A lush, warm, tropical scene from the McKee Botanical Gardens in Vero Beach, Florida

The Warmth of Jungleland


First of all, I’d like to apologize for not posting lately. Between various photo assignments and personal commitments, I’ve found that time is on the short side. I look at this as a positive thing. Not having enough hours in the day to accomplish all your goals may be the sign of a rich life, and for that, I’m grateful.

That said…  I need warmth!

Like many of us in the northern hemisphere, I’m growing weary of all the snow and cold temperatures. Some of my buds have it worse, digging out from almost two feet of snow yesterday. Again, I can’t complain because here in the south, things come to a standstill when just a few snowflakes fly, but we’ve already gotten more snow than I can remember for this time of year.
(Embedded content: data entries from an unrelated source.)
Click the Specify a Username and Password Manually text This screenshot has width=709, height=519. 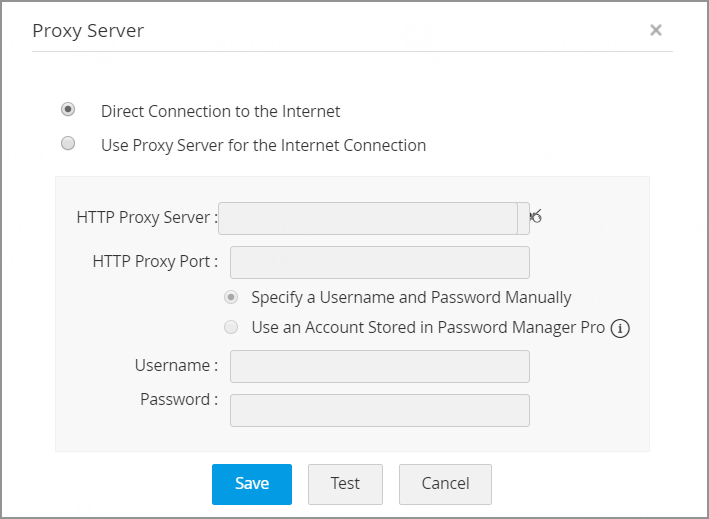pyautogui.click(x=411, y=297)

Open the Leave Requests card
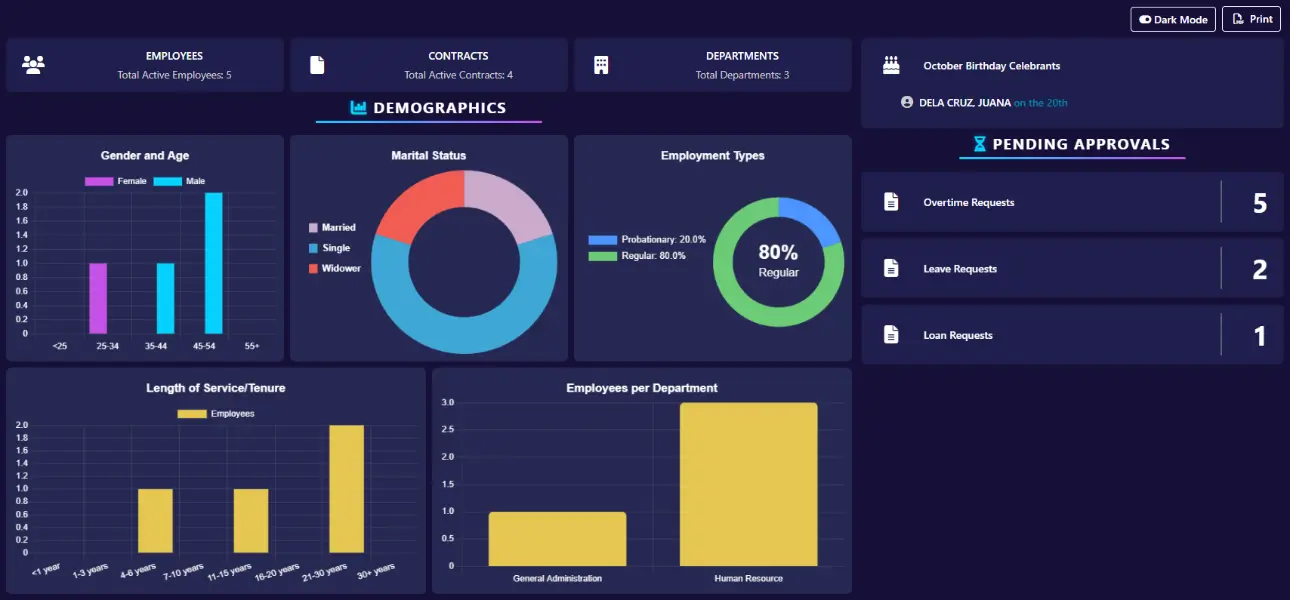click(1071, 268)
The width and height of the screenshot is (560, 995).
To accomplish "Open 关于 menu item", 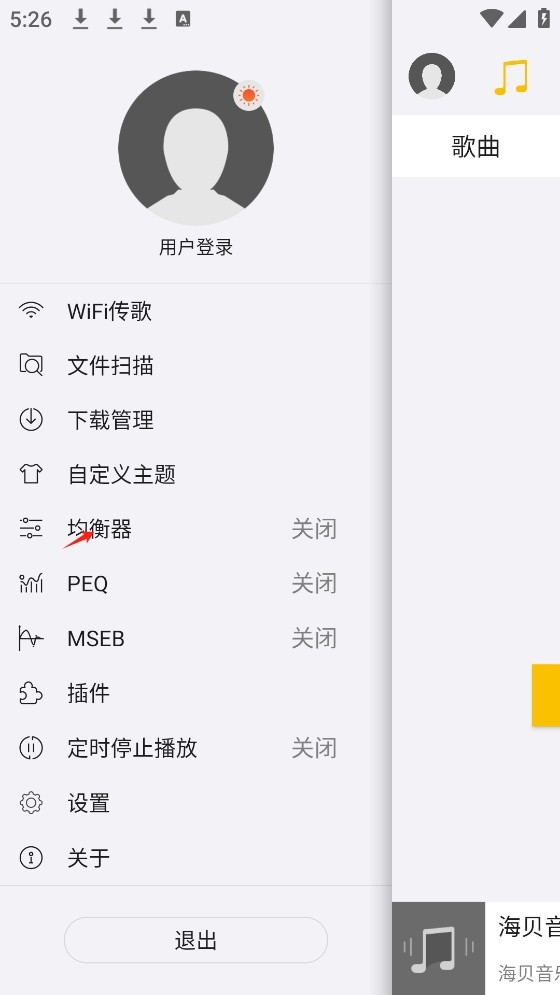I will pos(196,857).
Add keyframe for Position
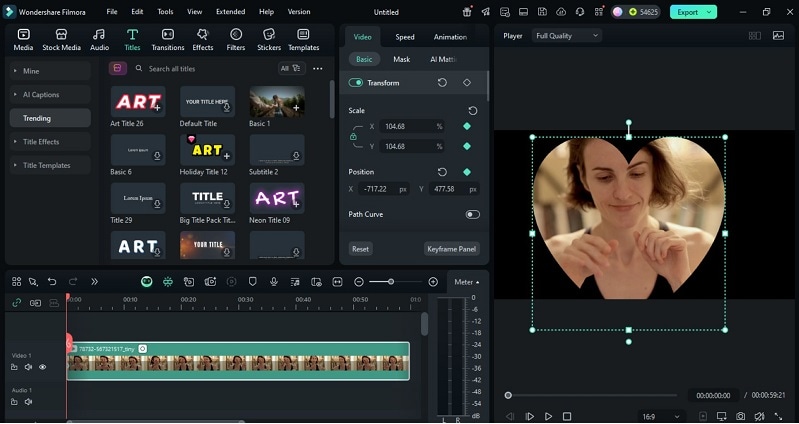Image resolution: width=799 pixels, height=424 pixels. click(466, 172)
Judging from the rate that the grocery stores sell out of bread, milk, and eggs, I can only conclude that when it snows, people make a lot of French Toast. (Just remember to use real maple syrup. That other… stuff is loaded with high fructose corn syrup.)
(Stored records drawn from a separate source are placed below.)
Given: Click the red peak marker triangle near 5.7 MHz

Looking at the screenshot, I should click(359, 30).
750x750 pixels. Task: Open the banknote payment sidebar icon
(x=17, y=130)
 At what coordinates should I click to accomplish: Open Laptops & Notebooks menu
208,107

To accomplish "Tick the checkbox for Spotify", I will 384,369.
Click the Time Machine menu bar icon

At this point, I’d like nothing more than to hop in the car and take a slow road trip to Florida.

Since I can’t right now, I figured I’d keep warm by processing a nice, sunny, tropical image. It didn’t really work; it’s like trying to warm yourself by watching a video of a burning log in a fireplace.

This image is from the McKee Botanical Gardens in Vero Beach, Florida. It’s a beautiful place, with old wooden buildings, lush landscapes, and incredible flowers. If you ever visit bring your tripod, an array of lenses, a snack, and plan to spend several hours strolling around this wonderful property.

Sending lots of warm thoughts your way!